Notre système de santé doit relever deux grands défis dans les années à venir. Le financement du progrès biomédical, tout d'abord, avec l'arrivée de nombreux médicaments onéreux, dans le domaine cardiovasculaire et surtout en cancérologie. Deuxième défi : « l'épidémie » des maladies chroniques. Ces maladies concernent plus de 16 millions de personnes en France, dont 9 millions pris en charge en affections de longue durée (ALD) – ce qui représente 65 % du budget de la sécurité sociale. « Bien que notre système de santé soit l'un des meilleurs au monde, il n'est pas adapté à la prise en charge des maladies chroniques de 4 points de vue : prévention, modèle médical, organisation et mode de financement », souligne, le Pr André Grimaldi.
Réorganiser la prise en charge des maladies chroniques
En matière de prévention, notre système de santé est classé 30e au sein des pays de l'OCDE. La France est, notamment, mauvaise élève en matière de prévention des morts évitables liés au tabac, à l'alcool, aux accidents de la circulation… Par ailleurs, malgré la couverture maladie universelle (CMU) et les ALD, le renoncement aux soins pour des raisons financières est important. Les inégalités d'accès aux soins sont également territoriales et culturelles.
Le modèle médical des maladies chroniques devrait être celui d'une médecine intégrée, à la fois biomédicale, pédagogique, psychologique et sociale. Une médecine partenariale, où la relation médecin/patient reste, certes, asymétrique mais doit être égalitaire et personnalisée, facilitant la codécision. « Une médecine coordonnée entre les professionnels et entre la ville et l'hôpital : on en est loin », déplore le Pr Grimaldi.
La prise en charge des maladies chroniques nécessite un exercice regroupé, en équipe : médecins, paramédicaux, travailleurs sociaux – utilisant un dossier médical partagé – et travaillant les uns avec les autres. « En matière de financement, le paiement à l'acte et la T2A ne sont pas adaptés à la prise en charge des maladies chroniques. Il faut envisager un financement pluriel : à l'acte et à la T2A pour les actes techniques et ponctuels ; un financement de la structure et une dotation globale annuelle des établissements pour la prise en charge des maladies chroniques. Enfin, il faudrait mieux financer les missions de santé publique », affirme le Pr Grimaldi.
La santé, un bien commun
Autre grand défi : la soutenabilité financière de notre système de santé, mise à mal par les ajustements successifs, depuis les années 1970, empilement de mesures de régulations publiques/privées, de l'offre et de la demande. « Aujourd'hui, notre système est devenu complètement illisible : la sécurité sociale ne rembourse plus que 50 % des soins courants (hors hospitalisations et ALD). Si elle passe au dessous, elle perdra sa légitimité, en termes de solidarité, pour les membres des classes moyennes bien portants », confie le Pr Grimaldi.

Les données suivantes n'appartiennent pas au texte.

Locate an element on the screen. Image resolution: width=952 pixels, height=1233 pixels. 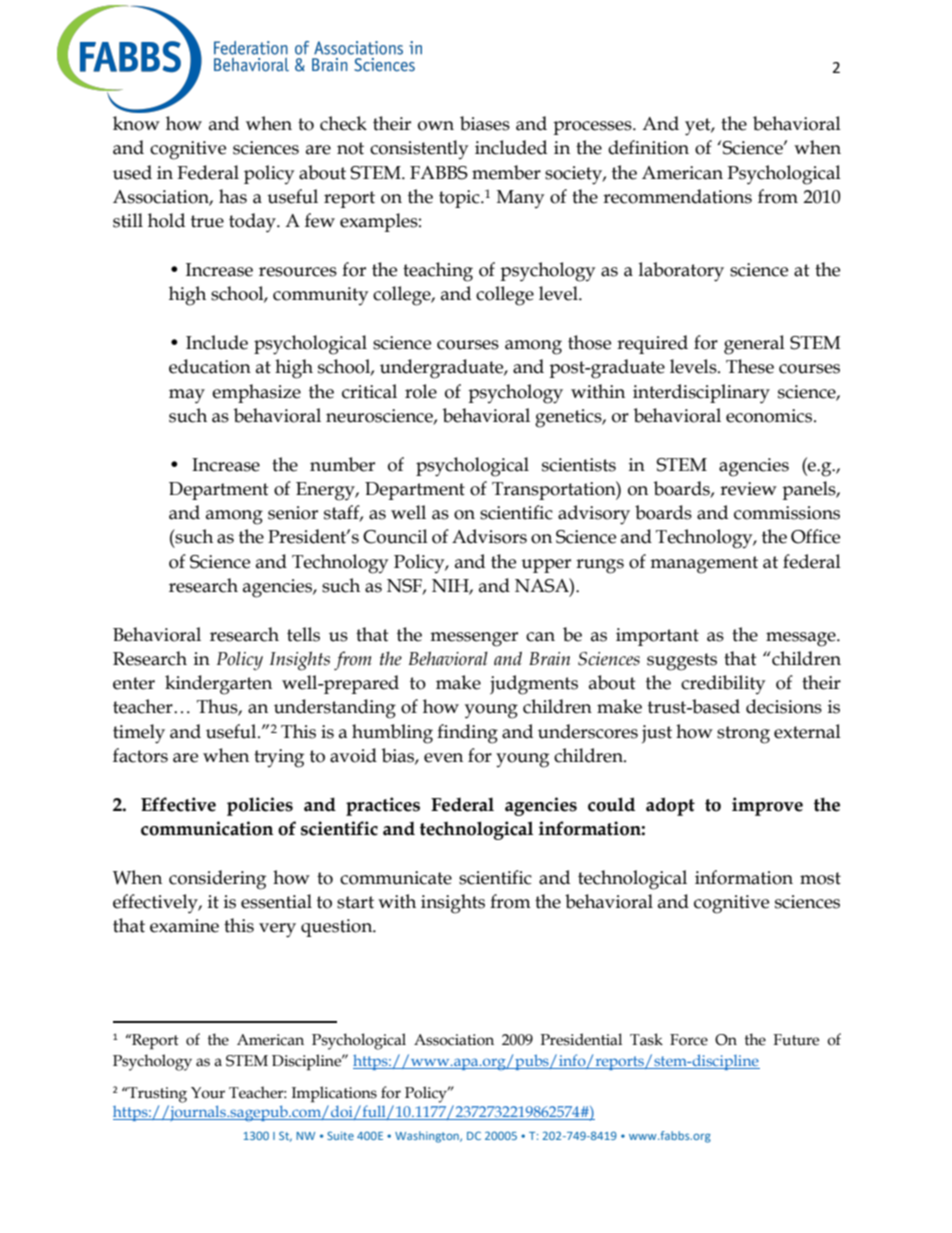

Selon le diabétologue, le scénario pessimiste de l'avenir de notre système de santé serait notamment de confier un rôle accru aux assurances privées (mutuelles et assureurs), de créer des réseaux de soin avec un conventionnement sélectif ; d'autoriser les hôpitaux à devenir des établissements privés d'intérêt collectif, de limiter les ALD... Et d'en arriver à ce que la Sécurité sociale ne couvre que les populations démunies et les malades les plus graves.
Dans le scénario optimiste, la santé serait un bien commun. « Il faudrait trouver une voie qui ne s'appelle ni étatisation, ni privatisation. Cette voie est, au fond, celle de la Sécurité sociale. Cela signifie une Sécurité sociale à 100 % mais uniquement pour un panier de soins solidaires. Pour les choix plus personnels (homéopathie, refus des génériques, thermalisme, accidents de ski…), l'assurance supplémentaire pourrait prendre le relais. La Sécurité sociale devrait être cogérée par l'État, les professionnels de santé et les usagers avec une règle d'or : l'équilibre des comptes. En attendant, l'Assurance-maladie pourrait être non seulement obligatoire, mais aussi la complémentaire des Français qui le souhaitent, moyennant le versement d'une prime. Ce qui est déjà le cas de la CMU complémentaire et du système particulier d'Alsace-Moselle », conclut le Pr Grimaldi.